- Records shown:

————————

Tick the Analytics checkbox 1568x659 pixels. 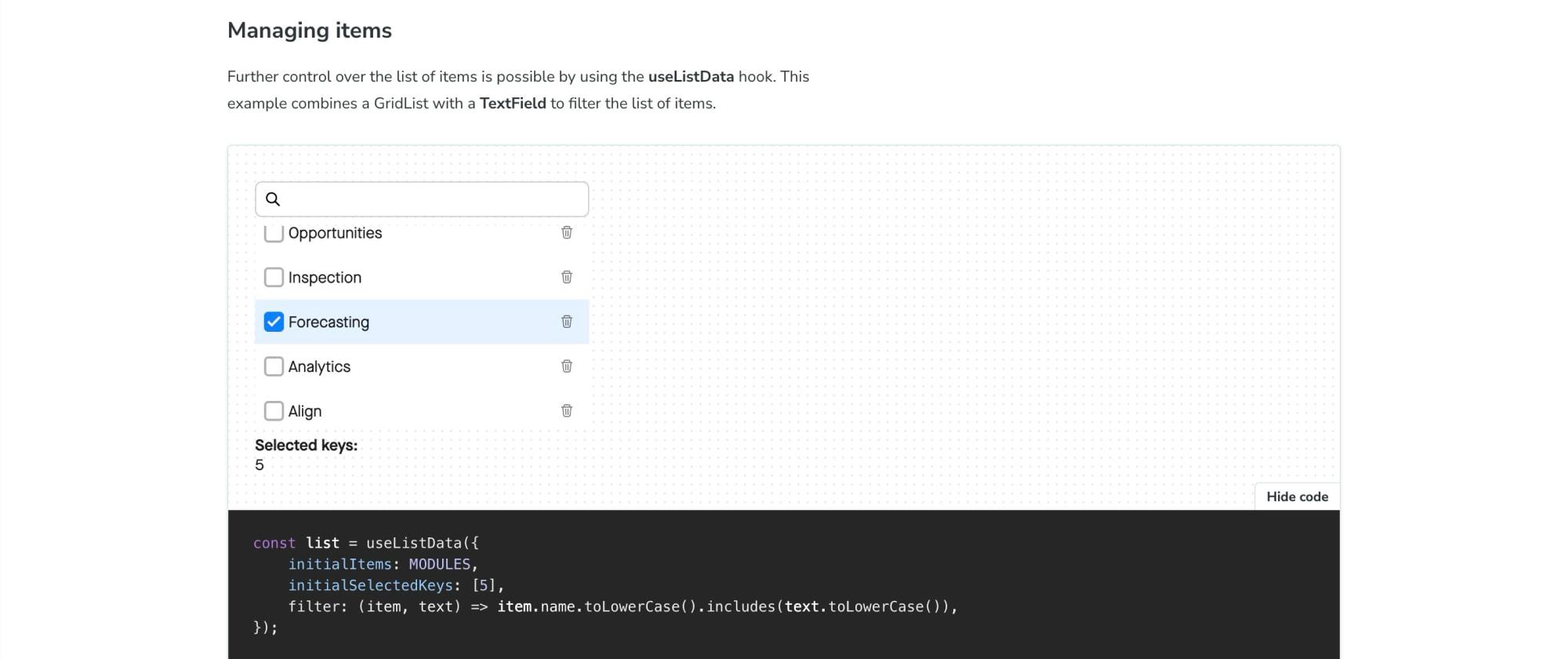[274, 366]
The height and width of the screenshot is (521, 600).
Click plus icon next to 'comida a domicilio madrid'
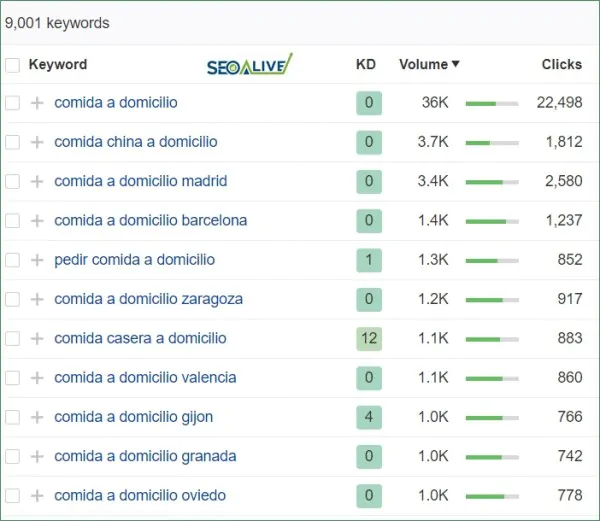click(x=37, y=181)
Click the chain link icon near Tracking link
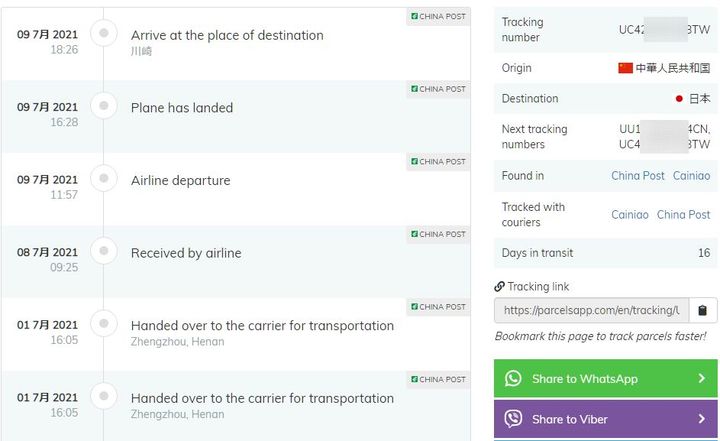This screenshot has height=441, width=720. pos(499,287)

————————

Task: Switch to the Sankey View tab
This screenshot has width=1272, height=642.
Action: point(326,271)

————————

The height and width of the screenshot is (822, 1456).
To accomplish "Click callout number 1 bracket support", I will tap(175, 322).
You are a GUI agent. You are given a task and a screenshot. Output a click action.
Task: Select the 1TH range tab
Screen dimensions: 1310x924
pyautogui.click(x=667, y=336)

————————

- Instruction:
Please give again the records that run from the line containing "The height and width of the screenshot is (822, 1456)." through the line containing "pyautogui.click(x=667, y=336)", with both of those lines included.

- Written answer:
The height and width of the screenshot is (822, 1456).
To accomplish "Click callout number 1 bracket support", I will tap(175, 322).
You are a GUI agent. You are given a task and a screenshot. Output a click action.
Task: Select the 1TH range tab
Screen dimensions: 1310x924
pyautogui.click(x=667, y=336)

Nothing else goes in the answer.